### YOUR OBJECTIVE:
Reproduce the entire listing below verbatim, line by line, without altering any character.

____________________

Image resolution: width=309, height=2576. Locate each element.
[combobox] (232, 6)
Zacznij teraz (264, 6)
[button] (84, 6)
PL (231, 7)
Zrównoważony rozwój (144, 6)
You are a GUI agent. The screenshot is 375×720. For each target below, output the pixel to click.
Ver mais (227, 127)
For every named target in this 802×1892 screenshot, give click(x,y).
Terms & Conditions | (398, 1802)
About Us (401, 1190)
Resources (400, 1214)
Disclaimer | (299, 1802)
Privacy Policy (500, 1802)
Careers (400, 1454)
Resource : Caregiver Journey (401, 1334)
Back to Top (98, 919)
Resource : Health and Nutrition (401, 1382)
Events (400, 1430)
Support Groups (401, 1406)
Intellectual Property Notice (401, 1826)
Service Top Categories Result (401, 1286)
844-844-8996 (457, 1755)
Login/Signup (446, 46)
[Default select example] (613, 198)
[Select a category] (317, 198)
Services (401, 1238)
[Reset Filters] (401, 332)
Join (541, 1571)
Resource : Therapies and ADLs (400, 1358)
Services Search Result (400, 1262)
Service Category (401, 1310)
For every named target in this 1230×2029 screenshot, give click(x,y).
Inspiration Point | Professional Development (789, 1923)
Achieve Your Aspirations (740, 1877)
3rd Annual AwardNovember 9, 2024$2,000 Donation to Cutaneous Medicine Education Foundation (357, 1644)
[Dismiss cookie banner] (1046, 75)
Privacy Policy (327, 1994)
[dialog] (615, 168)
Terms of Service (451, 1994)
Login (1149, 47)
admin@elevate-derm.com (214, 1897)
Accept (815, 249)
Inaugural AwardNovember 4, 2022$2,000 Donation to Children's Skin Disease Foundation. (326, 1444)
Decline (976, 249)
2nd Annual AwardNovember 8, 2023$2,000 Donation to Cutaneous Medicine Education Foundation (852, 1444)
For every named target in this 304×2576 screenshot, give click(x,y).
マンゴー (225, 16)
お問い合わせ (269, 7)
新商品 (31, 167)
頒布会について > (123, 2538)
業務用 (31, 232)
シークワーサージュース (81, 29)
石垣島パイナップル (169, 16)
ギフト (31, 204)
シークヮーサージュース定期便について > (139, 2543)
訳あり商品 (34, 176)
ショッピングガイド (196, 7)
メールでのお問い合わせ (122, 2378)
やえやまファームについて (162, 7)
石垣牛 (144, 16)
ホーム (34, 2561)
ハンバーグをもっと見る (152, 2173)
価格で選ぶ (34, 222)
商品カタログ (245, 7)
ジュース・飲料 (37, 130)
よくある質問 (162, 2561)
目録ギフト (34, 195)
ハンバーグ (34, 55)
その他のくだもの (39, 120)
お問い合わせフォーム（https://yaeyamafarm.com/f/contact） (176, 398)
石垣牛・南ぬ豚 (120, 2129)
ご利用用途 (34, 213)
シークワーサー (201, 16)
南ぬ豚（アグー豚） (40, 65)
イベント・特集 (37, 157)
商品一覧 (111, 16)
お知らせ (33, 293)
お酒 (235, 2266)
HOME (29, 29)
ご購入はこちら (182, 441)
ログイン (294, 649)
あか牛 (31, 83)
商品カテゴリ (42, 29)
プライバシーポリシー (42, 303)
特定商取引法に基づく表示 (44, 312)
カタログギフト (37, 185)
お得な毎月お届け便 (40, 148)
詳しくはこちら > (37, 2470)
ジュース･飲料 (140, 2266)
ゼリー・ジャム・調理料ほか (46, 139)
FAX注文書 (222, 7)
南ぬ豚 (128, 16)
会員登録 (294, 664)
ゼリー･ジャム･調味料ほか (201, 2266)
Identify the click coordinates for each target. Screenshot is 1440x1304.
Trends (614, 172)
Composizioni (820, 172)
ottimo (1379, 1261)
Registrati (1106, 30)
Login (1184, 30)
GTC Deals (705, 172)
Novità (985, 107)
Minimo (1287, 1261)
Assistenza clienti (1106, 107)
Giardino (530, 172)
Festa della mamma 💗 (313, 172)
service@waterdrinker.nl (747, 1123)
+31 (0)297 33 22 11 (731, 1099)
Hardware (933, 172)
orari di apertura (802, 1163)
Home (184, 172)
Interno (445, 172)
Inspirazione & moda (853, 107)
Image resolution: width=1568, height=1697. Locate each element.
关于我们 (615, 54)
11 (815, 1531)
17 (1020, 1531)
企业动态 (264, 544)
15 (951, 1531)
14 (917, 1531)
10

____________________

### SOLUTION TO THIS TASK:
Image resolution: width=309, height=2576. Locate each element.
[combobox] (232, 6)
Zacznij teraz (264, 6)
[button] (84, 6)
PL (231, 7)
Zrównoważony rozwój (144, 6)
You are a GUI agent. The screenshot is 375×720. For each target below, output the pixel to click.
Ver mais (227, 127)
For every named target in this 802×1892 screenshot, give click(x,y).
Terms & Conditions | (398, 1802)
About Us (401, 1190)
Resources (400, 1214)
Disclaimer | (299, 1802)
Privacy Policy (500, 1802)
Careers (400, 1454)
Resource : Caregiver Journey (401, 1334)
Back to Top (98, 919)
Resource : Health and Nutrition (401, 1382)
Events (400, 1430)
Support Groups (401, 1406)
Intellectual Property Notice (401, 1826)
Service Top Categories Result (401, 1286)
844-844-8996 (457, 1755)
Login/Signup (446, 46)
[Default select example] (613, 198)
[Select a category] (317, 198)
Services (401, 1238)
[Reset Filters] (401, 332)
Join (541, 1571)
Resource : Therapies and ADLs (400, 1358)
Services Search Result (400, 1262)
Service Category (401, 1310)
For every named target in this 1230×2029 screenshot, give click(x,y).
Inspiration Point | Professional Development (789, 1923)
Achieve Your Aspirations (740, 1877)
3rd Annual AwardNovember 9, 2024$2,000 Donation to Cutaneous Medicine Education Foundation (357, 1644)
[Dismiss cookie banner] (1046, 75)
Privacy Policy (327, 1994)
[dialog] (615, 168)
Terms of Service (451, 1994)
Login (1149, 47)
admin@elevate-derm.com (214, 1897)
Accept (815, 249)
Inaugural AwardNovember 4, 2022$2,000 Donation to Children's Skin Disease Foundation. (326, 1444)
Decline (976, 249)
2nd Annual AwardNovember 8, 2023$2,000 Donation to Cutaneous Medicine Education Foundation (852, 1444)
For every named target in this 304×2576 screenshot, give click(x,y).
マンゴー (225, 16)
お問い合わせ (269, 7)
新商品 (31, 167)
頒布会について > (123, 2538)
業務用 (31, 232)
シークワーサージュース (81, 29)
石垣島パイナップル (169, 16)
ギフト (31, 204)
シークヮーサージュース定期便について > (139, 2543)
訳あり商品 (34, 176)
ショッピングガイド (196, 7)
メールでのお問い合わせ (122, 2378)
やえやまファームについて (162, 7)
石垣牛 (144, 16)
ホーム (34, 2561)
ハンバーグをもっと見る (152, 2173)
価格で選ぶ (34, 222)
商品カタログ (245, 7)
ジュース・飲料 (37, 130)
よくある質問 (162, 2561)
目録ギフト (34, 195)
ハンバーグ (34, 55)
その他のくだもの (39, 120)
お問い合わせフォーム（https://yaeyamafarm.com/f/contact） (176, 398)
石垣牛・南ぬ豚 (120, 2129)
ご利用用途 (34, 213)
シークワーサー (201, 16)
南ぬ豚（アグー豚） (40, 65)
イベント・特集 (37, 157)
商品一覧 (111, 16)
お知らせ (33, 293)
お酒 (235, 2266)
HOME (29, 29)
ご購入はこちら (182, 441)
ログイン (294, 649)
あか牛 (31, 83)
商品カテゴリ (42, 29)
プライバシーポリシー (42, 303)
特定商取引法に基づく表示 (44, 312)
カタログギフト (37, 185)
お得な毎月お届け便 (40, 148)
詳しくはこちら > (37, 2470)
ジュース･飲料 (140, 2266)
ゼリー・ジャム・調理料ほか (46, 139)
FAX注文書 (222, 7)
南ぬ豚 (128, 16)
会員登録 (294, 664)
ゼリー･ジャム･調味料ほか (201, 2266)
Identify the click coordinates for each target. Screenshot is 1440x1304.
Trends (614, 172)
Composizioni (820, 172)
ottimo (1379, 1261)
Registrati (1106, 30)
Login (1184, 30)
GTC Deals (705, 172)
Novità (985, 107)
Minimo (1287, 1261)
Assistenza clienti (1106, 107)
Giardino (530, 172)
Festa della mamma 💗 (313, 172)
service@waterdrinker.nl (747, 1123)
+31 (0)297 33 22 11 (731, 1099)
Hardware (933, 172)
orari di apertura (802, 1163)
Home (184, 172)
Interno (445, 172)
Inspirazione & moda (853, 107)
Image resolution: width=1568, height=1697. Locate each element.
关于我们 (615, 54)
11 (815, 1531)
17 (1020, 1531)
企业动态 (264, 544)
15 (951, 1531)
14 (917, 1531)
10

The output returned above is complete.